Tienes que saber sus costumbres, saber cómo camina y por dónde dejará su pisada. Te pones junto al agua, junto al arroyo y te agazapas bien, según la dirección en que el viento corra, y que tu cuerpo esté contra la parte posterior del animal para que no alcance a ventearte… Te quedas inmóvil después de haberte quitado todo olor humano, después de haber engrasado tus piernas con la misma grasa del animal, después de guardar abstinencia y ayuno, para que tus teguas te permitan andar en silencio si acaso tengas que caminar por el bosque. Ya oculto en el lugar preciso, pueden pasar muchas horas y tendrás que mantenerte inmóvil. Así estarás unido a la tierra, enterrado, con la tierra encima y la cabeza viendo, junto a un arbusto o con un matorral encima mientras tu cuerpo está hundido en el inframundo. Pasarán muchas horas sin comer y aguantando la sed, mientras las culebras, los alacranes y los ciempiés caminan sobre ti. Si vas a usar las flechas, sostienes el arco con la mano izquierda; para que cuando ataques puedas utilizarla con certeza y dar en el blanco. O bien, cuando lo tengas cerca, cuando se distraiga y mueva la cabeza, lo alcances por detrás y de un solo golpe la doblegas, hasta que el cuello se ablande y deje de tirar patadas que puedan ser mortales, es la razón por la que nunca lo acometerás de frente. Al caer muriendo, el animal todavía conserva su aliento. Entonces te acercas a su boca y le chupas su viento, su aliento vital; y tiene que ser el último viento porque en ese viento lleva la fuerza de su vida y el espectro de su alma. Cuando hayas aspirado y tragado ese aliento, tienes que reverenciar al animal por su valor y ligereza. Es cuando se ejecuta el canto para honrar a la presa, destacando su fuerza y sagacidad, mientras algunos puñados de tabaco se dispersan en las seis direcciones. En ese instante le pones la séptima fracción de tabaco picado junto a la cabeza y le rezas dándole las gracias, para honrarlo, revestirlo de honor, y que en el futuro no te inflija.

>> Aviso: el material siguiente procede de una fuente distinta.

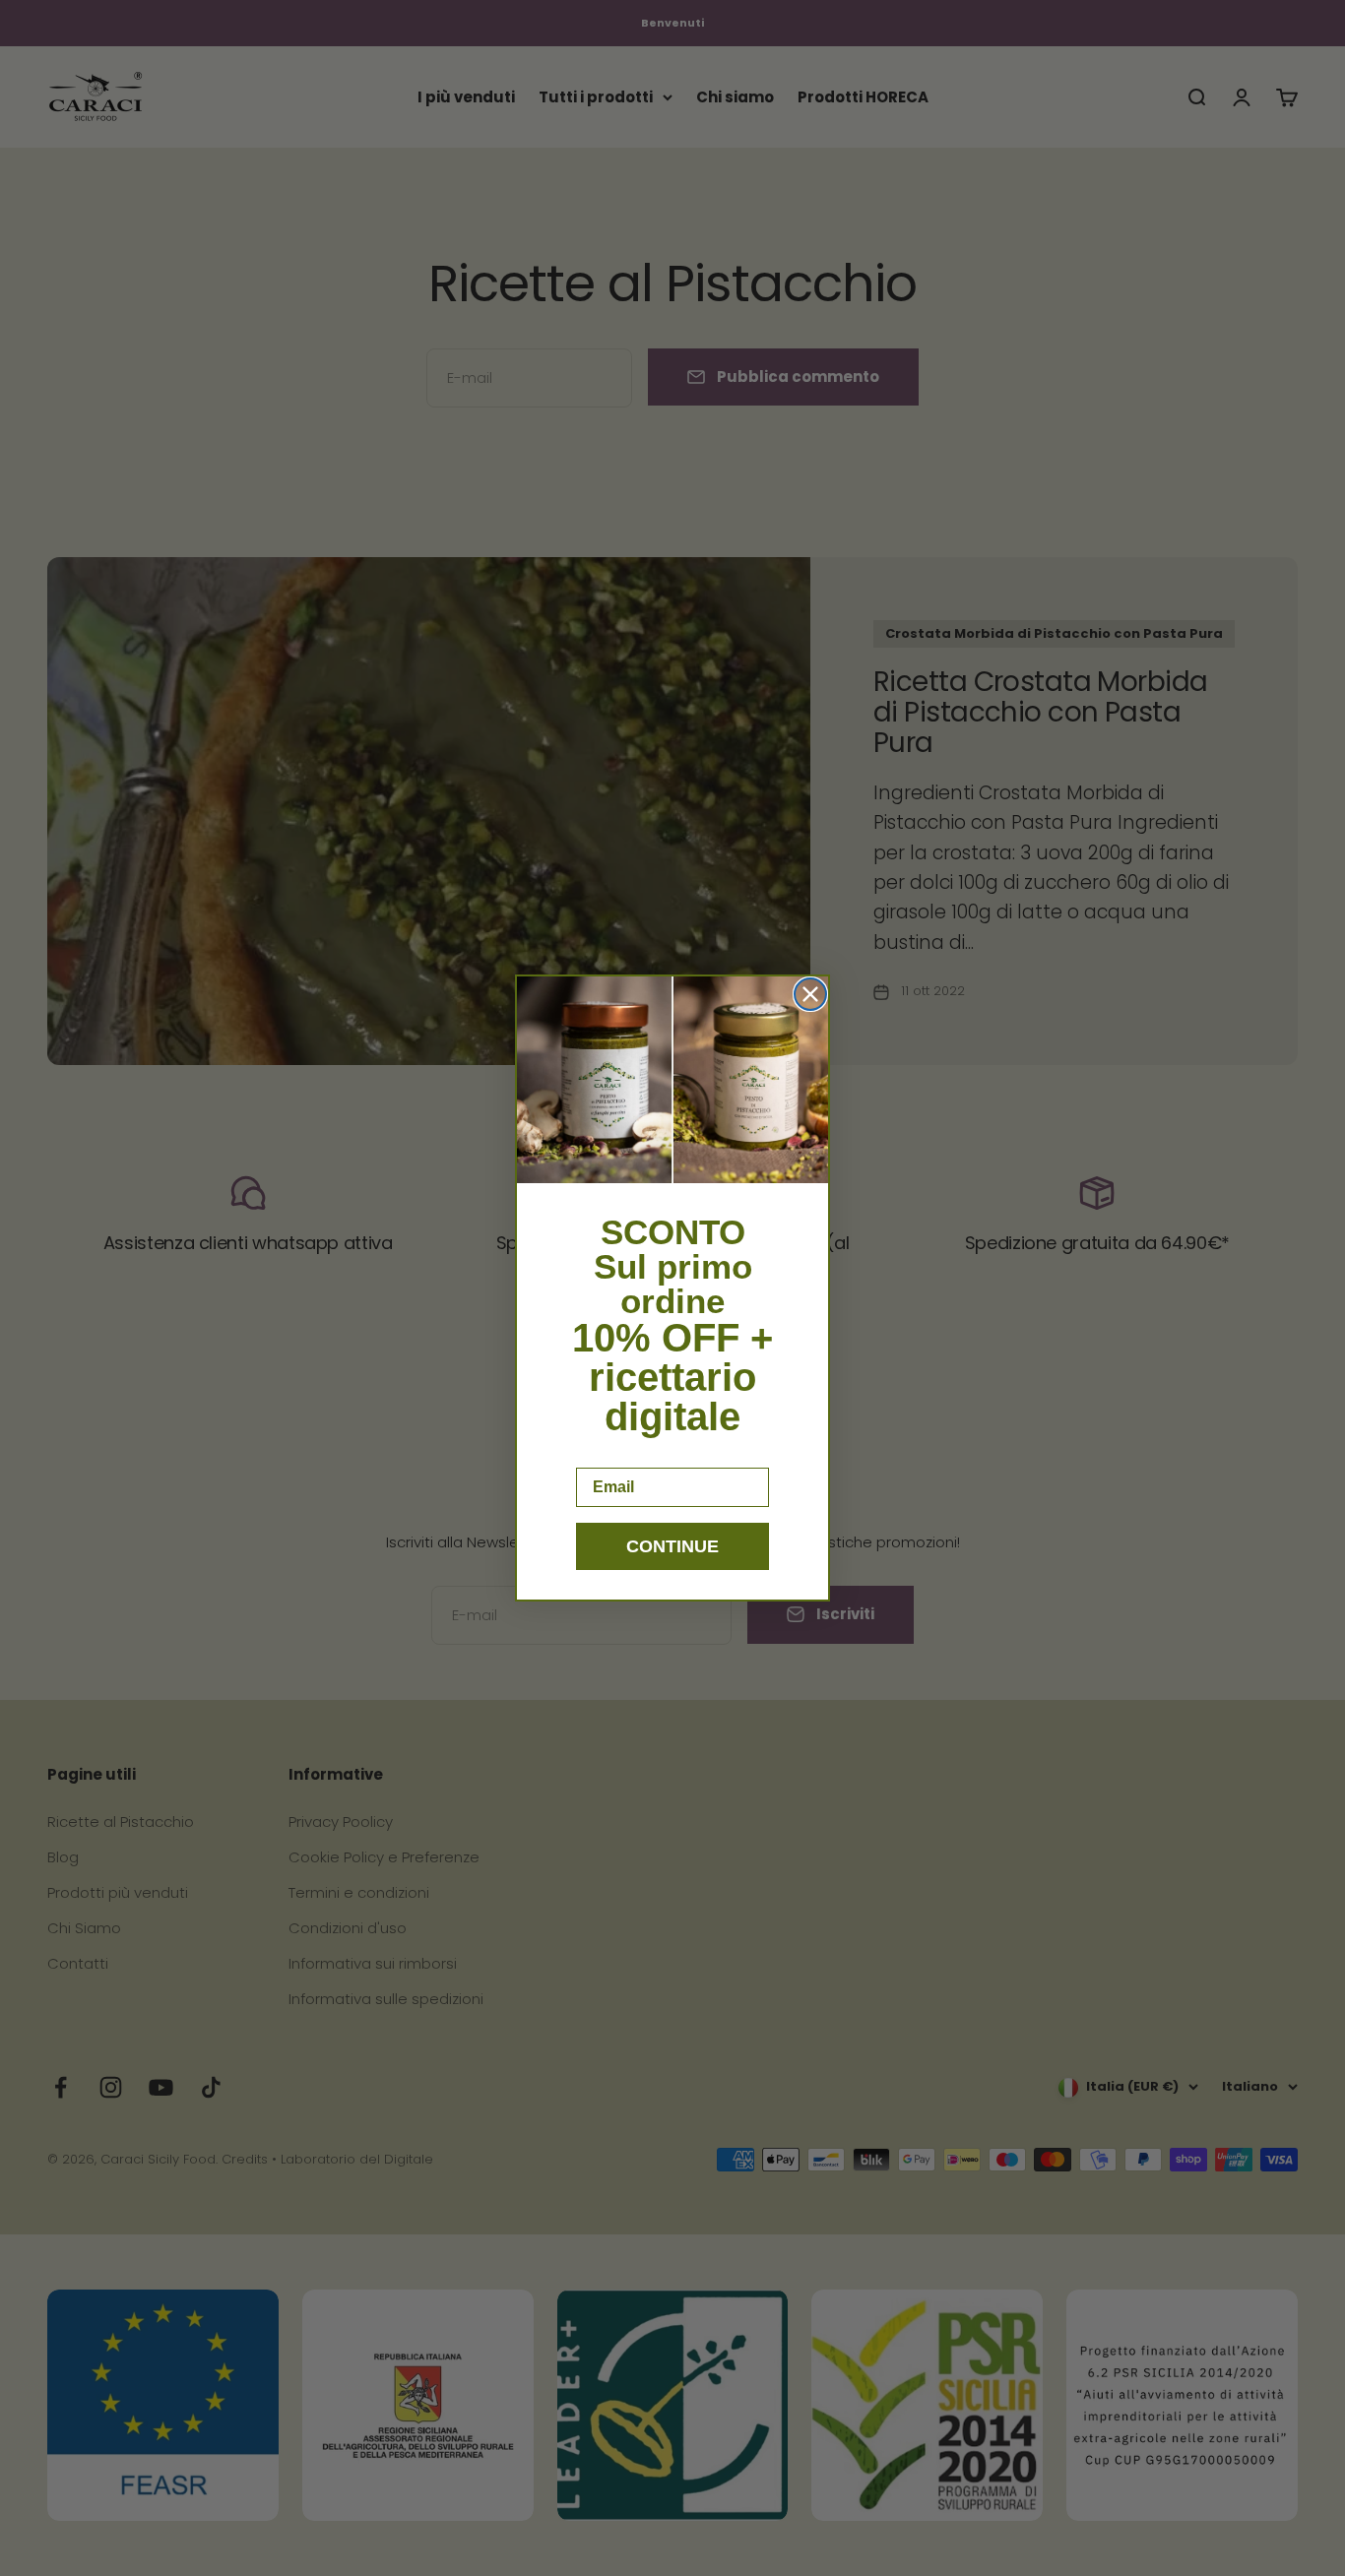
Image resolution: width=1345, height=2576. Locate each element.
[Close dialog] (810, 994)
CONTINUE (672, 1546)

Al oído le trasciendes que su carne servirá de alimento de los tuyos. Tratarás a su cuerpo como si fuera el de tu propio hermano. Le retirarás la flecha con que lo has herido de muerte, pues luego te servirá de protección, porque tiene su sangre. Lo desangrarás en el lugar de su muerte, retirándole las entrañas y quitándole los pulmones, final aposento de su respiración; y los pondrás con reverencia en la tierra, pues allí habitó el último aliento que no es tuyo sino del Dios supremo, el que inicialmente creó todas las cosas…

Oficio de silencios
Desde la cumbre de un cerro, desde donde las nubes empiezan a descender, los escapados hacen preparativos: ruegan al Gran Misterio mediante el ayuno y la oración, dispersando a los cuatro vientos el humo del tabaco y repasando los principios de la caza que son los de la guerra. Juntan los mimbres que han dejado secar por días para hacer sus armas, compuestas ya con las puntas de fierro que han venido afilando a lo largo de toda la travesía. Se aprestan las aljabas de gamuza, se preparan las ofrendas: una piel de caballo teñida de rojo, otra de becerro, pequeñas bolsas de tabaco y unos trozos de corteza: todo atado en un fardo que se cuelga de las ramas de un árbol en el espacio sagrado de la cumbre. Ajustadas en forma de mariposa o de mosca, se añaden a las flechas las plumas en la parte trasera para darles velocidad y rumbo… Se atavían las lanzas de caña de otate, en cuya punta se amarran algunas bayonetas que traen desde Plan del Río y de otros rescates que han hecho en el camino, pintándolas de rojo y azul y adornándolas, como ahora lo han hecho, con dos plumas de águila amarradas cerca de la punta. Lanzas del tamaño exacto para el combate cuerpo a cuerpo.
—Pisamos huesos, sangre seca, despojos de eternos fugitivos… —exclama el chamán, el Soñador
Danzan frenéticamente en círculo, eliminando en el sudor todo mal corporal, para que su purificación les permita acercarse al Gran Misterio, invocando al Señor de la Casa del Trueno, al que agita las alas, al espíritu del oeste, llevando en su interior la medicina de combate para así llegar fortalecidos a las batallas por venir… Porque al amanecer los espíritus son penetrantes, durante el día languidecen y al atardecer vuelven a su casa y es el momento en que se puede robar al enemigo su espíritu y quitarle su destreza. Igual en el combate: deja que tus enemigos se fatiguen, espera pacientemente hasta que estén en desorden o se sientan inseguros; podrás salir entonces y caer sobre ellos con ventaja…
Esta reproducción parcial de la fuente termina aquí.